Source excerpt:
++++++++
Any suggestion that Bezos, Brin and Zuckerberg, who have buddied up to Trump as
his administration has defunded the arts, attended the Met Gala because they
care about the preservation of archival garments feels slightly ridiculous.
What the
tech barons do want from fashion, seemingly, is cultural cachet. For the
Bezoses, the event is just the latest in an ongoing campaign to win fashion
kudos, much of it facilitated by US Vogue. The magazine ran a glowing Sánchez
Bezos profile in 2023, then doubled down on that endorsement with a digital
wedding cover in 2025. In the past six months, the couple has sat front row at
Paris fashion week shows, and announced donations of tens of millions of
dollars in grants and scholarships devoted to sustainable fabrics. Wintour, who
stepped down from her role as editor of US Vogue in 2025 to take on a bigger
role at publisher Condé Nast, continues to oversee the Met Gala. She has a
history of bringing people she deems culturally and commercially potent into
the fashion fold – Kim Kardashian, for example – even when the peanut gallery
argues they have not earned the prestige. The industry usually sees things
Wintour’s way. Indeed, many top designers have worked with Sánchez Bezos,
including “image architect” Law Roach and Schiaparelli, who dressed her for the
Met Gala in her preferred cleavage-centric, hourglass aesthetic (though,
tellingly, on Instagram, neither appears to have put an image of their work on
the grid).
As the
dust settled on the gala, the fashion insiders I spoke to expressed continued
discomfort about the Bezos sponsorship, which they felt was disappointingly
representative of the direction at Condé Nast, which recently closed its most
progressive outlet, Teen Vogue. They were disappointed too, that so many
otherwise politically vocal celebrities attended the gala despite the outcry.
(Those who glided down the red carpet included Anne Hathaway, Bad Bunny,
Rihanna, Margot Robbie, Beyoncé, Nicole Kidman and Venus Williams. Taraji P
Henson and Mark Ruffalo were among the few to post anti-Amazon videos; media
reports of boycotts from Meryl Streep and Zendaya were not confirmed.)
I think
fashion is going to continue to embrace [the Bezoses]. The question is whether
they become normalized
Amy Odell
But then,
the insiders I spoke to themselves did not feel able to speak out. One creative
in the fashion world told me that he had found the event “horrific” and “naff”.
“If it was up to me, it would be the end of the Met Gala,” he said, but he did
not want to slam good friends – designers and stylists – who had worked on red
carpet looks. Another emerging designer, whose work appeared in the Costume
Institute’s spring exhibition, told me she was not aware of the Bezoses’
involvement until long after she had started working on the show. She felt
deeply conflicted about the whole thing, concerned that she was being
tokenized, “because we know that the Jeff Bezoses of this world don’t care what
broke people have to say”. Ultimately, she decided she could not turn down the
exposure. “It’s so hard to try to fight it before you have any power to make
change.”
++++++++
Written task 1: Retype the passage of the Met Gala article that begins at the words "Any suggestion that" and stops after "feels slightly ridiculous.".
Written task 2: Condense the paragraph of the Met Gala article that opens "As the dust settled on the gala" into a bulleted list that keeps its main facts.
Work only from the Met Gala article.

Data excerpt:
++++++++
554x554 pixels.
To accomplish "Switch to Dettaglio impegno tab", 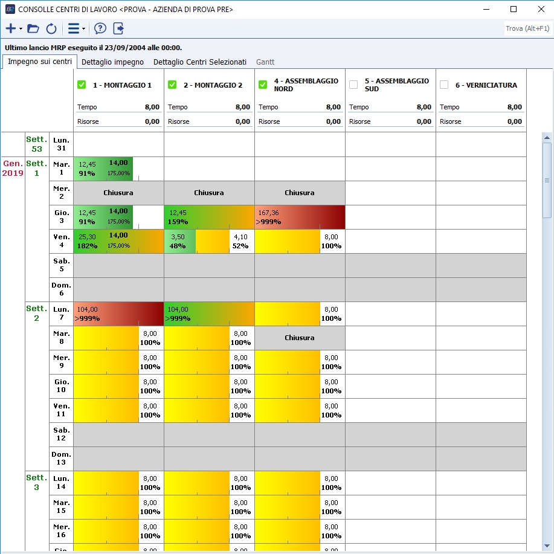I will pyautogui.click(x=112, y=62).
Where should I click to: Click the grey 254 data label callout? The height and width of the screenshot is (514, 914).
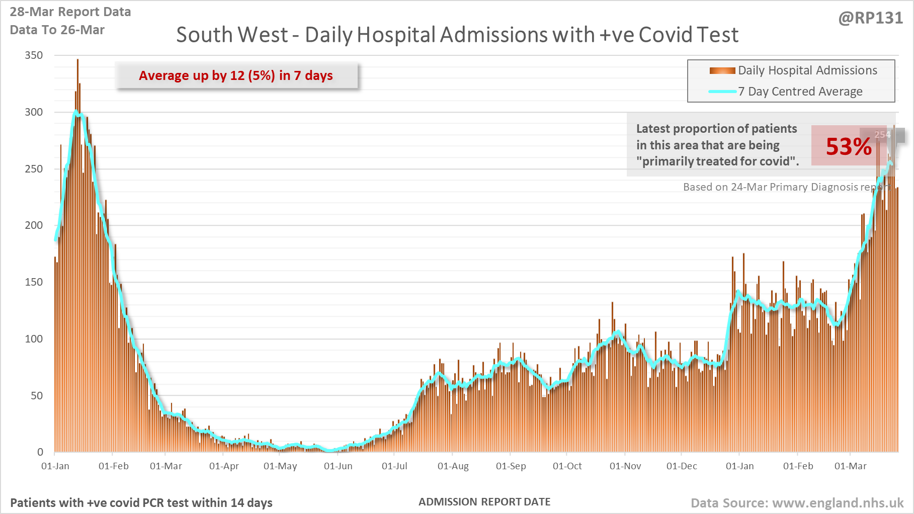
++++++++
Final result 1:
Any suggestion that Bezos, Brin and Zuckerberg, who have buddied up to Trump as
his administration has defunded the arts, attended the Met Gala because they
care about the preservation of archival garments feels slightly ridiculous.

Final result 2:
- Fashion insiders remained uncomfortable with the Bezos sponsorship after the gala.
- They saw it as disappointingly representative of the direction at Condé Nast, which recently closed Teen Vogue, its most progressive outlet.
- They were also disappointed that many politically vocal celebrities attended despite the outcry.
- Attendees included Anne Hathaway, Bad Bunny, Rihanna, Margot Robbie, Beyoncé, Nicole Kidman and Venus Williams.
- Taraji P Henson and Mark Ruffalo were among the few to post anti-Amazon videos.
- Media reports of boycotts by Meryl Streep and Zendaya were not confirmed.